On Thursday, Mark Zuckerberg’s net worth plummeted by $29 billion as Meta Platforms Inc’s (FB.O) stock hit a new low, while fellow billionaire Jeff Bezos was set to increase his personal wealth by $20 billion following Amazon’s record results.
Meta’s stock dropped 26%, wiping out more than nearly $200 billion in the largest single-day market value wipeout in US history. According to Forbes, this lowered Facebook’s founder and CEO Mark Zuckerberg’s net worth to $85 billion.
About 12.8 percent of the tech juggernaut formerly known as Facebook is owned by Zuckerberg.
According to Refinitiv data, Bezos, the founder and chairman of the e-commerce store Amazon, owns around 9.9% of the company. According to Forbes, he is also the world’s third-richest man.
Amazon’s holiday-quarter profit soared thanks to its investments in Rivian, an electric vehicle company, and the company announced it would raise annual Prime subscription prices in the United States, sending its stock up 15% in extended trading and putting it on track for its biggest percentage gain since October 2009 on Friday.

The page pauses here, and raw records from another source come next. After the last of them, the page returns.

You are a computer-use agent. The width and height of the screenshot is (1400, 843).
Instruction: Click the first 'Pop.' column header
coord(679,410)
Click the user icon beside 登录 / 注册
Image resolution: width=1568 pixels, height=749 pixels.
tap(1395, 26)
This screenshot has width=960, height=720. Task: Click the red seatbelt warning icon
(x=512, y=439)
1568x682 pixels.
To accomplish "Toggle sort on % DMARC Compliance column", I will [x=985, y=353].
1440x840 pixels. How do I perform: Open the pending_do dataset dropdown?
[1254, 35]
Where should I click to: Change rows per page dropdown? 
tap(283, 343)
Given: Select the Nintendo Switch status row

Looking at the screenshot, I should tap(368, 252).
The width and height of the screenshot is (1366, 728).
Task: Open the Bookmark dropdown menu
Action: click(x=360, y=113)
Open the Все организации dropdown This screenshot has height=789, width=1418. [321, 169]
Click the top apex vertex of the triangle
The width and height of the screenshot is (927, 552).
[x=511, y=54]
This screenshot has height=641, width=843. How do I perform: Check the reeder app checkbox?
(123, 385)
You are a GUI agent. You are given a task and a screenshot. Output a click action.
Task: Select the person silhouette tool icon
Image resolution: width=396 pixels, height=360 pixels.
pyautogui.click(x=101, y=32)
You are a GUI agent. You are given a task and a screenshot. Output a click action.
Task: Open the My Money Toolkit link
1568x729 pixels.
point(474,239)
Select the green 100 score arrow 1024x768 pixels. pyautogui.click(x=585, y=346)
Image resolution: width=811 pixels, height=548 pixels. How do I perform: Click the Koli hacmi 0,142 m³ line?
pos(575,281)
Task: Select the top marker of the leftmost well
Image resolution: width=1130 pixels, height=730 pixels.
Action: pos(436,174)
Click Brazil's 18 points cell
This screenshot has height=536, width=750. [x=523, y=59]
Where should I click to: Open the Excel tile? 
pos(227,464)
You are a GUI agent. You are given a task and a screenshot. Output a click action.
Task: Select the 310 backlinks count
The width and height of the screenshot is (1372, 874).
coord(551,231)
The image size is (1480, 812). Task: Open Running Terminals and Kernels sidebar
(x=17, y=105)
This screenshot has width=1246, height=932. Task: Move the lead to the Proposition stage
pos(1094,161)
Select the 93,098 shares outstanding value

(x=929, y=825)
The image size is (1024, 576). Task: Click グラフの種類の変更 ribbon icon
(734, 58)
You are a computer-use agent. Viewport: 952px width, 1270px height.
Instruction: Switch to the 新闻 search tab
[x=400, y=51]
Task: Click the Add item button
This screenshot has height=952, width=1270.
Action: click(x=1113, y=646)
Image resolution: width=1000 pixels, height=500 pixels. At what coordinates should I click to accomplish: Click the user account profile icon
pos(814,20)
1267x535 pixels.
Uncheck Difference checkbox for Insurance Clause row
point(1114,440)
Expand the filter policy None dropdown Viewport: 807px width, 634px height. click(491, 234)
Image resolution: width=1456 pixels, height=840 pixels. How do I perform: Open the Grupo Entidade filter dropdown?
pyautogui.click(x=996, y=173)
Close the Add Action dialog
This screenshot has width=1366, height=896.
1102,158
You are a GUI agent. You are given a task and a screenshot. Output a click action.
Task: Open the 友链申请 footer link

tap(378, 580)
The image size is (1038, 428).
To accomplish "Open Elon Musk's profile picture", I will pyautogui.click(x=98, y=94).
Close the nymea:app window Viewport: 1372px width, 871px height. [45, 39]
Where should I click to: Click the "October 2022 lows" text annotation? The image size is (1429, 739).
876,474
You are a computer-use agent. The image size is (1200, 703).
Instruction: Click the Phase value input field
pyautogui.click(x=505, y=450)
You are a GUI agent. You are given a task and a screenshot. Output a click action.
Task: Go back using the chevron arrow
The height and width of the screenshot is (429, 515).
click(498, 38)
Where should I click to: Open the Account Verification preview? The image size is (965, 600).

Following the $29 billion wipeouts, Zuckerberg is in the twelfth spot on Forbes’ list of real-time billionaires, below Indian business moguls Mukesh Ambani and Gautam Adani.
To be sure, trading in technology stocks remains volatile as investors struggle to price in the impact of high inflation and an expected rise in interest rates. Meta shares could very well recover sooner rather than later, with the hit to Zuckerberg’s wealth staying on paper.
To be sure, trading in technology companies is still choppy as investors try to factor in the effects of high inflation and an upcoming interest rate hike. With the harm to Zuckerberg’s fortune remaining on paper, Meta shares could recover sooner rather than later.
Last year, before the tech crash of 2021, Zuckerberg sold $4.47 billion worth of Meta shares. The stock sales were part of a pre-determined 10b5-1 trading plan, which executives employ to alleviate insider trading concerns.